To do:
Copy the entries from the line containing "Task: Expand the Water" through the end of the entries, requests included. Multiply every coordinate in the answers by 1.4, round to whole numbers with halves going up, keep the requests unchanged, and leave out the pictures.

Records for the task:
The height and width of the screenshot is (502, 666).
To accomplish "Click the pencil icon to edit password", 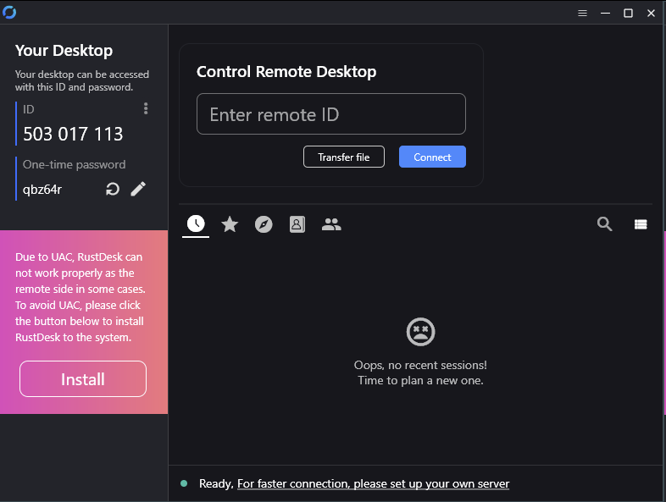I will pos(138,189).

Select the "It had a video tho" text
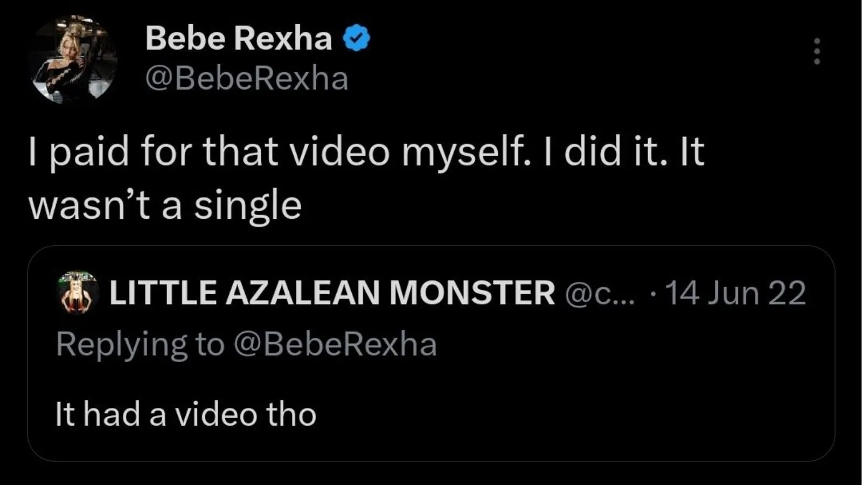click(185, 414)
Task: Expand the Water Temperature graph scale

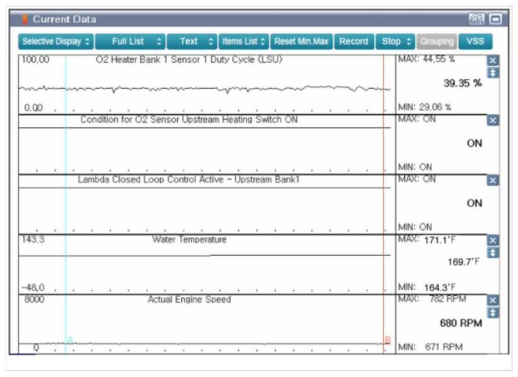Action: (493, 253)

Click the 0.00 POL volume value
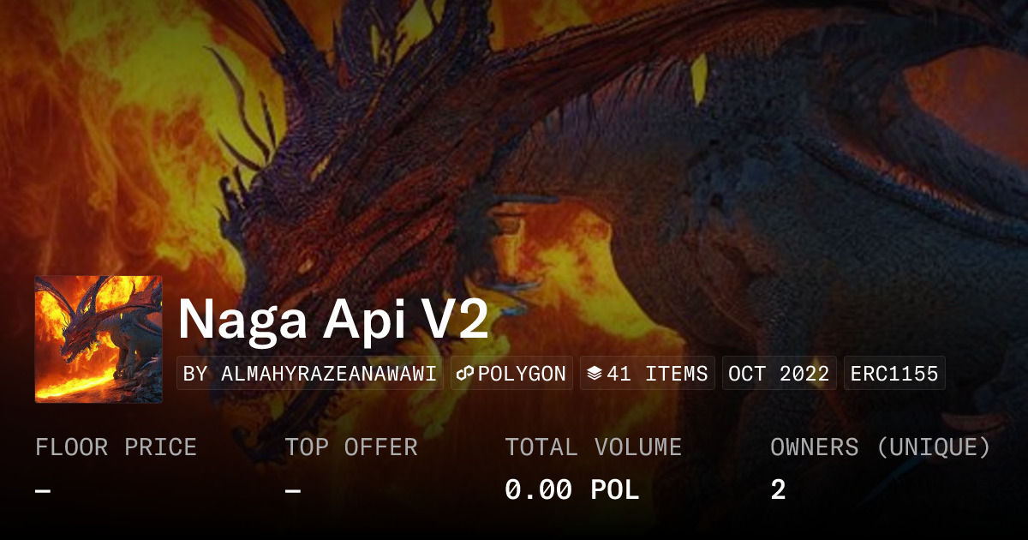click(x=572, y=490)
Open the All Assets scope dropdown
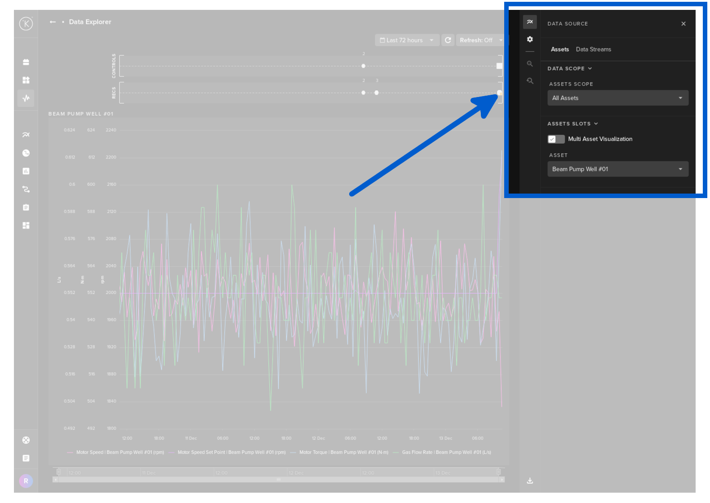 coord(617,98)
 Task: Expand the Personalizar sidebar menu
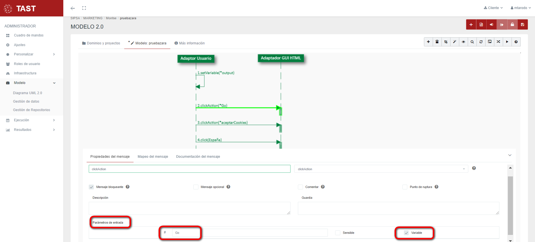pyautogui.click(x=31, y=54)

Expected answer:
Task: Expand the Water Temperature graph scale

Action: (690, 354)

Click the 0.00 POL volume value
click(x=801, y=686)
Open the All Assets scope dropdown
 coord(864,137)
 Task: Expand the Personalizar sidebar menu
pyautogui.click(x=43, y=76)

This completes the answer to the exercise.